Of all the appliances (large or small) in your kitchen, the microwave tends to have the shortest lifespan — around nine years or so. The good news? The new ones on the market are relatively inexpensive and you can get a decent one for less than $100.
How will you know if it's time to get a new one? Look for any of these five signs.
1. You hear loud noises while it's cooking.
That buzzing or banging you've been hearing lately? Yeah, that's not normal. If you peek inside and see that your plate is hitting the walls of the microwave or the turntable is off its base, either of those things could be the culprit. Try cleaning and reassembling the wheel and turntable.
If the plate is spinning just fine, look to see if there's splattered food in the vents covering the blade. If there is, give the inside of the microwave a good clean.
Once you've checked both of those things and before you nuke anything else, give your microwave a test run: Put a mug of water in and zap it for 10 seconds. If you're still hearing any sort of non-typical microwave noise, that's a sign of a defective power diode, magnetron, or high-voltage capacitor (those are all real things!), and you should get a new microwave.

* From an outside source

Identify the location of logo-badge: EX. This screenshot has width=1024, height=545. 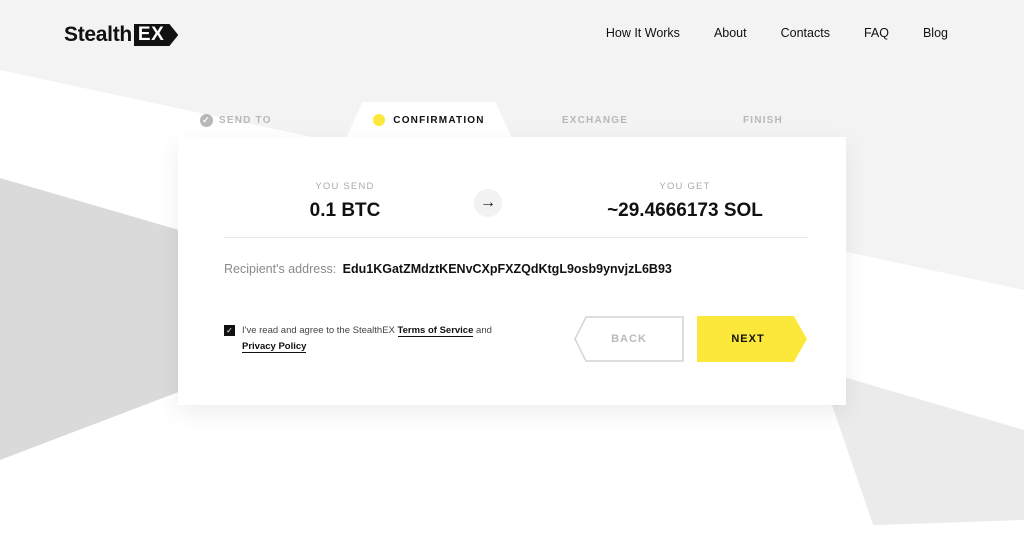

2. It takes forever just to reheat lunch.
Every microwave has different cooking speeds and power, but if you notice that your bowl of soup's typical go-around doesn't seem to cut it anymore, the magnetron that controls all the microwave radiation is probably starting to fail. To check how well (or not well) your microwave is working, try that mug test again — this time for two minutes on high. By the time the buzzer goes off, your water should be steaming hot and ready for tea. If it's anything less, the machine isn't in its best shape.
3. You smell smoke or see fire.
Smoke, sparks, or fire are all signs that you need to stop using your microwave. Immediately. If there's a fire, wait for the fire to suffocate itself entirely before you open the door. Then assess: Did you accidentally reheat last night's Chinese food in that container with the metal handle? (You know better than that!) If you were following proper microwave protocol and it's not an issue with your food's vessel, do not wait for things to cool off and try again — the electrical components within the machine are failing and you should replace it. Also, unplug the microwave!
4. It runs for a few seconds, and then stops.
It can be easy to think that because it's still semi-functioning, this is just a minor issue. But the truth is that this can be caused by myriad of problems, including a big one involving the voltage transformer. Instead of hitting the "add 30 seconds" button every three seconds, hit the store.
5. The door won't fully close — or stay closed.
The point of a good seal on a microwave is to keep all those microwaves contained to a small space. So if any part of the door or frame on your machine is broken, cracked, or not suctioning properly, you're going to need to replace the unit.